I think this is a clever solution, however I don't think Excel's solver can handle it. But let me make sure I understand the algorithm.

First, get coordinates $\displaystyle (x_i,y_i),\ i = 1,\ldots,N$ from the picture. Fix a value for $\displaystyle \delta t.$

Next, define a function $\displaystyle Dist(A,\ B,\ a,\ b,\ \delta)$ with the following 4 steps.

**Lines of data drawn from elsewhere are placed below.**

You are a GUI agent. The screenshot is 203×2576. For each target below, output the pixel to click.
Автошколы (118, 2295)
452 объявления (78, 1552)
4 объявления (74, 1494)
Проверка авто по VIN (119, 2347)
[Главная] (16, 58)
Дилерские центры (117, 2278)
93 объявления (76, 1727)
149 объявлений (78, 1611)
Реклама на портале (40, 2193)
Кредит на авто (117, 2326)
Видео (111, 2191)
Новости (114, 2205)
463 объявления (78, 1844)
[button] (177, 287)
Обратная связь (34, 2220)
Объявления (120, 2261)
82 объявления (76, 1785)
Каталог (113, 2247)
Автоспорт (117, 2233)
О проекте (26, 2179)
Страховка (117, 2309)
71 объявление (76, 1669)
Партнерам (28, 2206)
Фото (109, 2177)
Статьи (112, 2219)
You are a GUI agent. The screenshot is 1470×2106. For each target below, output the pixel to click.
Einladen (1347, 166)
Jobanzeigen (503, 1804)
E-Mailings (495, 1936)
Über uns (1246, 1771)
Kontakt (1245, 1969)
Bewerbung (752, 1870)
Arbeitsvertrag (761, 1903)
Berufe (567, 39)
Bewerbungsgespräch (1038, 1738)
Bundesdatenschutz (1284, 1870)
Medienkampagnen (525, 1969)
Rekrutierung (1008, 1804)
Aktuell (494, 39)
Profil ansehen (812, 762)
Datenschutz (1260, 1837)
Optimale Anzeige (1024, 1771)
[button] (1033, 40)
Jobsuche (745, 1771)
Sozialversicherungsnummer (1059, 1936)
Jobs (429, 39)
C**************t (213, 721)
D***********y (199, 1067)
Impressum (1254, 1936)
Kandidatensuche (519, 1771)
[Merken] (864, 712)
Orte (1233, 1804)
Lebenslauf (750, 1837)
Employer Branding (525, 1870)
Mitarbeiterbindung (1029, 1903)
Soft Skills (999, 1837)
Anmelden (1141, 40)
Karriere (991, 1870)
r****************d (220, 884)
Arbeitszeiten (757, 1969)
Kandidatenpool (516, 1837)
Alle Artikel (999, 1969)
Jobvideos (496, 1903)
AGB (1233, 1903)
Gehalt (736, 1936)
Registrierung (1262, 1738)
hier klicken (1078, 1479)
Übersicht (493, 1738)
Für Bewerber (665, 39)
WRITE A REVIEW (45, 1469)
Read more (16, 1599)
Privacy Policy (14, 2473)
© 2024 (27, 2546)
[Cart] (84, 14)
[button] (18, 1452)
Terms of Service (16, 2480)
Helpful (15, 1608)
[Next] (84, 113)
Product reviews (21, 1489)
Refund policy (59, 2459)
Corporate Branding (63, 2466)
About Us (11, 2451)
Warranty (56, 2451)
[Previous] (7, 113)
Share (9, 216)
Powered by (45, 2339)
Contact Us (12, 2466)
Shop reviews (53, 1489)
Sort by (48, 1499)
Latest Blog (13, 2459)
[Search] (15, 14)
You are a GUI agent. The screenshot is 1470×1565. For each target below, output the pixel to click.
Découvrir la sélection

- Set $\displaystyle M = 2\pi / (\min(a,b)\delta t).$
- Tabulate $\displaystyle u_k=A\sin(a(k\ \delta t)+\delta),\ v_k=B\cos(b(k\ \delta t))$ for $\displaystyle k=1,\ldots, M.$
- For each $\displaystyle i = 1,\ldots,N$, find a point $\displaystyle (u_j,v_j)$ out of the $\displaystyle M\ (u_k,\ v_k)'s$ which has the minimum distance from $\displaystyle (x_i,y_i)$ to $\displaystyle (u_j,v_j)$.
- Return the sum of the squares of the distances in step 3 as the value of $\displaystyle Dist.$

Finally, minimize $\displaystyle Dist(A,\ B,\ a,\ b,\ \delta).$

I don't think Excel's solver can handle this minimization because I believe it assumes the minimized function is differentiable and numerically approximates the derivatives. But the $\displaystyle Dist$ function, although continuous, will not be differentiable. Another problem with using Excel is that programming the $\displaystyle Dist$ function in a spreadsheet looks difficult.

However with a good programming language and a minimization routine that can handle a non-differentiable function, this could work. Good job!